## Exercise brief
What lines below hold the string "will"? Copy them all.

## Task input
━━━━━━━━━━━━━━━━━━━━

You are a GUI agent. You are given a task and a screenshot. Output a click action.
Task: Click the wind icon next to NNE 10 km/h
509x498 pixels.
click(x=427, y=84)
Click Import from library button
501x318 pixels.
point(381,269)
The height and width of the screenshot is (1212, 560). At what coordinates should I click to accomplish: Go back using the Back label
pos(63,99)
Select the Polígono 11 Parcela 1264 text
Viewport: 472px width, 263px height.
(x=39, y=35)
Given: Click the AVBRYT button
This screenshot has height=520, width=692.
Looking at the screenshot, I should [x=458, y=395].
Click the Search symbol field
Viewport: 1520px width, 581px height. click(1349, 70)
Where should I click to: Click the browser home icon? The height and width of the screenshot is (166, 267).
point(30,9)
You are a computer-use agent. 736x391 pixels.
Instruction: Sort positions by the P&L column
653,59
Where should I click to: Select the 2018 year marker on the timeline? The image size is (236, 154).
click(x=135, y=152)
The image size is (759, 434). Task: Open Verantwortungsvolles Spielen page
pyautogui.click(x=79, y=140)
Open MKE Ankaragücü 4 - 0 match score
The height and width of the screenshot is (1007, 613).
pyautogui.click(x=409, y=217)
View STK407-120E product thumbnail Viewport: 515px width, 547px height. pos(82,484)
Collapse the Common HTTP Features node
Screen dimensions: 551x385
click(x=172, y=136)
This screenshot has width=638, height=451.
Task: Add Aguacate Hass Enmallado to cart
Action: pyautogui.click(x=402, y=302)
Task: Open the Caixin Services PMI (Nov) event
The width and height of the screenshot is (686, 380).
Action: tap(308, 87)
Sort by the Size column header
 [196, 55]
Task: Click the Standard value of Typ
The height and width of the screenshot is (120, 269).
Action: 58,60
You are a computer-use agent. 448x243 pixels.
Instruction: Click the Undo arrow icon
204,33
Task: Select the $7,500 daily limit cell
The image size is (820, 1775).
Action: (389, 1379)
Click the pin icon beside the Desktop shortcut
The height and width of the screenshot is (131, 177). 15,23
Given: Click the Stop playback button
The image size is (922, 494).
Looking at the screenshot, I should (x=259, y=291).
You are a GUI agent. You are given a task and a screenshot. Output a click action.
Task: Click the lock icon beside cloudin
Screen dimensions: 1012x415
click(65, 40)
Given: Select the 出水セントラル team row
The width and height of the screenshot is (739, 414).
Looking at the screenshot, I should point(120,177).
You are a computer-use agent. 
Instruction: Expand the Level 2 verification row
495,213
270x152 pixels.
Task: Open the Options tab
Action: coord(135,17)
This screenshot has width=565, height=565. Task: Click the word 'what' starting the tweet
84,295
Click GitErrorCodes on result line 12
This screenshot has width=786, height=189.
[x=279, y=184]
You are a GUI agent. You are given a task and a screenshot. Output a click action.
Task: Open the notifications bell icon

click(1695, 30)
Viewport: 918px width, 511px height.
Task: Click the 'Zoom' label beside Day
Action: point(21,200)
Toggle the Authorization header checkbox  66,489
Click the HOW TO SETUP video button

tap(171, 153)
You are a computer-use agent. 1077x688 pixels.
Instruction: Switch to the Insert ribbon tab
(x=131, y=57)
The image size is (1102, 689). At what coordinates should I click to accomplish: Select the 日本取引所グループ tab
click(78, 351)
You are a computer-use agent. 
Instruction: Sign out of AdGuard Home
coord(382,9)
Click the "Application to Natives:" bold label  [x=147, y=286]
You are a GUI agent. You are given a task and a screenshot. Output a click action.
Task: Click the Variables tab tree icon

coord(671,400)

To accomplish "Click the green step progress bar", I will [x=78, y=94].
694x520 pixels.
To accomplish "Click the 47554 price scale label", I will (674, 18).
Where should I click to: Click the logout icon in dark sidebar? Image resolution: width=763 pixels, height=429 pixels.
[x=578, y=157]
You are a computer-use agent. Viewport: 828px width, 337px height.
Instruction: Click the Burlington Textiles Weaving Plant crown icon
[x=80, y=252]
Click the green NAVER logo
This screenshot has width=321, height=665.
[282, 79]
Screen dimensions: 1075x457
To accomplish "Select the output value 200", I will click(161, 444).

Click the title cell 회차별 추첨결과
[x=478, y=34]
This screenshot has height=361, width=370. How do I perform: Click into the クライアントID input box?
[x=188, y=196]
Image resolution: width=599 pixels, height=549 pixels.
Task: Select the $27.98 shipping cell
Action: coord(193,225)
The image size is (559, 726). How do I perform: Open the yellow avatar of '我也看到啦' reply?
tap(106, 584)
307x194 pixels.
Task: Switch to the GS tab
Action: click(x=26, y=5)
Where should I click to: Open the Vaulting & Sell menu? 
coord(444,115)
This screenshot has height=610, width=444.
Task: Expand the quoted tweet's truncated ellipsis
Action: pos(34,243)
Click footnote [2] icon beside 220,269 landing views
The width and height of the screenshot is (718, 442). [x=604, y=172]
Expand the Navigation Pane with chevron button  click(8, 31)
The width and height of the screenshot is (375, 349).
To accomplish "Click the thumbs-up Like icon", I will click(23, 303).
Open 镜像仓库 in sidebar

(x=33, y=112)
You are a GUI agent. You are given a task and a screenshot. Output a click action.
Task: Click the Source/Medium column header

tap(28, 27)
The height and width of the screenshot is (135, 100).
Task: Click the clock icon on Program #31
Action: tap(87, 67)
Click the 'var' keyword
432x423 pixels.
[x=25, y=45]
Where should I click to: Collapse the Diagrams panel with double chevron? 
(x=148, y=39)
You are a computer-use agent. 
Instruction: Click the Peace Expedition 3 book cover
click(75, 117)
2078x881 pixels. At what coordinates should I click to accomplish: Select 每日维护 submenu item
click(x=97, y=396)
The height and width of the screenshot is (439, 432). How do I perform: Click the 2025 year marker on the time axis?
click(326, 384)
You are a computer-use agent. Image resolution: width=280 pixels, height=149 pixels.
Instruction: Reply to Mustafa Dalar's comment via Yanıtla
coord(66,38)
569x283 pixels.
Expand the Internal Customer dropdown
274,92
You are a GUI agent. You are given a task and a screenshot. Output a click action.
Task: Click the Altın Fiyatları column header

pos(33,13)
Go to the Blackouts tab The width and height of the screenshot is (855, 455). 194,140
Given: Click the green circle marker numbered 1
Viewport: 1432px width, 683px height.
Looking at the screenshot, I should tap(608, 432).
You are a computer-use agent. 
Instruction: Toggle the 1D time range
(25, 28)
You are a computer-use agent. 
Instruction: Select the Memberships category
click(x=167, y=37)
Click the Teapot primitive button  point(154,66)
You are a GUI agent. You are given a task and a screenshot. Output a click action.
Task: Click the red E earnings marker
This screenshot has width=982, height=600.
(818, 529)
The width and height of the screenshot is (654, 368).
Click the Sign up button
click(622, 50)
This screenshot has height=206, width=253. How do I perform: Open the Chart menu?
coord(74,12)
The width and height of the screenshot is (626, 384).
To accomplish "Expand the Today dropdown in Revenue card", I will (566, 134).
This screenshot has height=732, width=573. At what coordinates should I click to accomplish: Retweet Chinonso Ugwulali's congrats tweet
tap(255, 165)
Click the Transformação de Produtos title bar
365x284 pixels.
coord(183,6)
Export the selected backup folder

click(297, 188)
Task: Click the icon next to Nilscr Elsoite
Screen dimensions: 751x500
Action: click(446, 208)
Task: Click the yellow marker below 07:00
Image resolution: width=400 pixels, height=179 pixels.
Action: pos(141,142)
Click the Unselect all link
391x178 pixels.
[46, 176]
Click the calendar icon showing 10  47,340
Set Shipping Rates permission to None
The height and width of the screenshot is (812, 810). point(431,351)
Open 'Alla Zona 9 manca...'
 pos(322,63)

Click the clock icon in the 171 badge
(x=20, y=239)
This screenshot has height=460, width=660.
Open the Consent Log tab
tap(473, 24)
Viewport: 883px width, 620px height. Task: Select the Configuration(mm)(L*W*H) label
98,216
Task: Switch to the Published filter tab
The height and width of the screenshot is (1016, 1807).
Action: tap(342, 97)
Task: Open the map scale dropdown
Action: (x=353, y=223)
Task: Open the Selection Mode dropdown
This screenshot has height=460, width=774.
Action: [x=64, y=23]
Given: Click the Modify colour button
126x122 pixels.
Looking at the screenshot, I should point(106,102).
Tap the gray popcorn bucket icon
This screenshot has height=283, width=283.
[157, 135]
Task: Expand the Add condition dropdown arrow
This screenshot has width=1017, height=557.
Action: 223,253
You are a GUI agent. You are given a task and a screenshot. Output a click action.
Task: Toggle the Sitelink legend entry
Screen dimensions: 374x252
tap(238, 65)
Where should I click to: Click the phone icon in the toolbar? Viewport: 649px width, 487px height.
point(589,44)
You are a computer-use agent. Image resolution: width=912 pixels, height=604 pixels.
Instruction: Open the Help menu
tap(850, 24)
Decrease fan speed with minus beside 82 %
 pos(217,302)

━━━━━━━━━━━━━━━━━━━━

## Written answer
To accomplish "Click the green step progress bar", I will [x=78, y=94].
To accomplish "Click the 47554 price scale label", I will (674, 18).
To accomplish "Select the output value 200", I will click(161, 444).
To accomplish "Click the thumbs-up Like icon", I will click(23, 303).
To accomplish "Expand the Today dropdown in Revenue card", I will (566, 134).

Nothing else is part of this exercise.